10 The two-sided case


Bull
  • 43% cheaper than Amphenol on forward earnings, 44% on EV/EBITDA, for the same end-market.
  • ~$2.4B FY26 AI revenue target, raised mid-year, with DDN orders up about 60% YoY.
  • Record orders of $5.3B at a book-to-bill of 1.12. Demand is booked.
  • Reverse-DCF implies only 4.4% long-run growth priced in, so the bar is low.
  • Record $2.73 adjusted EPS and margin up to 22%. The model works at scale.
  • Dividend raised to $0.78 a quarter and a $22.25B buyback authorisation behind the thesis.
Bear
  • TE is the number two. Amphenol is widely seen as the leader on speed, with a larger Nvidia position.
  • Roughly half of revenue sits in slow-growth transportation and industrial markets that fall in a downturn.
  • Copper-to-optics share loss inside the rack is a real long-run risk to the whole thesis.
  • Nvidia moves toward optical scale-up by about 2028, so copper’s in-rack dominance has a visible clock on it.
  • The upside is a re-rating. If the discount turns out to be structural, you wait and earn little.
  • Margins face input-cost pressure from resins and logistics.

11 Scorecard


01
How it makes money. Connectors designed in to customer platforms and shipped for the platform’s life, with content rising each generation.
Strong
02
Industry and cycle. AI interconnect accelerating, autos flat, and the copper-versus-optics debate still live.
Mixed
03
Moat durability. Half of a connector duopoly, strong in custom silicon, but still number two to Amphenol.
Mixed
04
Growth credibility. DDN orders up 60%, record $5.3B orders, 1.12 book-to-bill, target raised mid-year.
Strong
05
Returns and capital. 22% margins, asset-light, real cash, with the dividend and buyback stepping up.
Strong
06
Valuation. 43% below its twin, about 22% below its own history, roughly 4.4% growth priced in.
Strong
07
Risks. Number-two position, about half legacy exposure, optics share-loss with a 2028 horizon, dependence on a re-rating.
Elevated
08
Catalyst. Rising AI mix, the multiple gap to Amphenol, and possible segment focus.
Mixed

12 What moves the signal


▲  Moves to higher conviction if

  • AI and DDN revenue clears the ~$2.4B target and the mix passes about 15% of the company.
  • The forward multiple re-rates through 22×.
  • The auto drag is separated out, wound down, or simply fades as a share of revenue.

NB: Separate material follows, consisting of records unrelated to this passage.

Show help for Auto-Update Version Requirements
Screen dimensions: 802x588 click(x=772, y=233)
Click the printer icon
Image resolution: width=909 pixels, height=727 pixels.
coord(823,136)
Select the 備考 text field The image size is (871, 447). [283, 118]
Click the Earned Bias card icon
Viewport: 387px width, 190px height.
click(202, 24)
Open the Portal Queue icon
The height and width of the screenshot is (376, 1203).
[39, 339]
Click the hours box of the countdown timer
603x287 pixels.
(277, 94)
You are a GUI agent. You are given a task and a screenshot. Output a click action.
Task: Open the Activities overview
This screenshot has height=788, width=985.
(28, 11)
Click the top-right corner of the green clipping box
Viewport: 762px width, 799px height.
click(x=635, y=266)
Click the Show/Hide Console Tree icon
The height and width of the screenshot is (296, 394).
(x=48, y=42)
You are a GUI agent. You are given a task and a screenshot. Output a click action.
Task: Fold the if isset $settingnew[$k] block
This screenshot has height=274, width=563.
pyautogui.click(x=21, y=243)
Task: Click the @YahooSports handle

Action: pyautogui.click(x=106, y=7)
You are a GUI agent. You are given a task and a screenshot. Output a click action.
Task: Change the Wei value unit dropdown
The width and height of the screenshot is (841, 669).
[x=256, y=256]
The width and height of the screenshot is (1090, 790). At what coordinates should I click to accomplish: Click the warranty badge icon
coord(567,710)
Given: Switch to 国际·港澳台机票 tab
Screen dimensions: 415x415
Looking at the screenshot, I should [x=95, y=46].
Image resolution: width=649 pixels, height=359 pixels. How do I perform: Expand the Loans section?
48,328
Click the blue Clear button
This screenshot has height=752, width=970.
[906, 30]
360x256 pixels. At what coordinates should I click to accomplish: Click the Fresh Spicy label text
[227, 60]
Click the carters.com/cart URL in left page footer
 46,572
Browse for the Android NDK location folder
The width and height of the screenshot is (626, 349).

▼  Moves to sell or reduce if

  • Copper loses scale-up share to optics inside the rack faster than expected.
  • An auto and industrial downturn pulls group earnings down while the multiple stays at trough.
  • The discount to Amphenol persists with no catalyst, which would confirm it is structural.

The one number we track from here is AI revenue as a share of the group. It is in the low teens today. When it clears roughly 15%, the auto drag stops setting the price, and the re-rating case stops being a forecast and starts being a fact.

Not investment advice. For information and discussion only, and not a personal recommendation, offer or solicitation. Capital is at risk, and investments can fall as well as rise. The price targets here are the publisher’s scenario-based fair-value estimates, not a forecast or a guarantee. Do your own work.